The final stage in the leave process was to screen all the jundi going on leave for contraband and theft while at Camp Ali. Once they were screened we loaded them like cattle into the back of flatbed Leylands and conducted yet another convoy to Al Asad to drop them off at brigade headquarters so they could get on buses there and begin their fourteen-hour journey to Najaf. Once they were delivered to brigade headquarters, the MiTT returned to Camp Ali that same night (see photo 7).

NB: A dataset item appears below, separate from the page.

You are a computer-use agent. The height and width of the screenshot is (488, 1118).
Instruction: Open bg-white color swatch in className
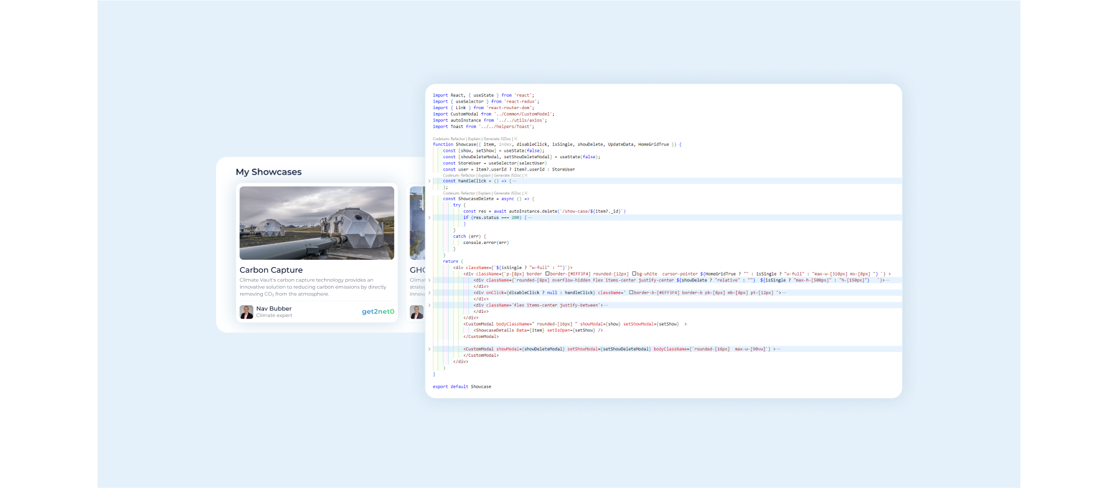[x=634, y=274]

Leave runs were exhausting and exposed MiTT members to extreme danger. In the
end, on a single leave run, an MiTT conducted ten combat convoys, drove 250 miles on some of the highest IED threat routes in Iraq, and traveled over twelve hours in a Humvee in less than a thirty-six hour period. I hoped the IA appreciated what we were doing for them.
Leave Run Execution
Route Bronze is the path we chose for our first leave run, given the PPIED threat along Route Uranium, which is a military-only road leading to Al Asad. Route Bronze is a two-lane paved highway that weaves along the Euphrates River and gives a wonderful tour of the area. But Route Bronze was also infested with CWIEDs. Grim reminders of IED death and destruction were evident everywhere along the road. There were massive IED craters spattered along the road, making it look like a piece of asphalt-colored Swiss cheese. Combat engineers filled and marked the holes as fast as possible, but they could not repair the damage as fast as the insurgents could plant IEDs (see photo 8).
Aside from the massive IED potholes along the road, the route was well maintained and at times scenic. Part of the route moves on the outskirts of the major towns and villages. To the east are various villages in the region, which snuggle up next to the Euphrates River. The view to the west is treacherous desert. All we saw there was the occasional blank stare from a random sheepherder who was providing reconnaissance for the insurgents. I never saw any grass to the west of Route Bronze: why did sheepherders graze their flocks there?
Along Route Bronze we were kings. The Iraqis led the convoy and their lead turret gunner waved a large orange flag as a reminder to the locals to move it or lose it. Locals knew the drill: if they did not move, a hail of 7.62-mm metal slugs from jundi AK-47s and RPK machine guns would come flying toward their craniums.
Crowds parted like the Red Sea when our convoy moved through. The locals veered into the desert a hundred meters off the road, got out of their cars, and faced away from the road. Some adhered to the rules better than others. Thankfully for the civilians, Iraqi turret gunners knew how to distinguish between a credible threat and a lazy Iraqi who wasn’t following the rules. It was unfortunate to disrupt civilians’ lives in this way, but the threat of vehicle-borne IEDs was constant in the Triad.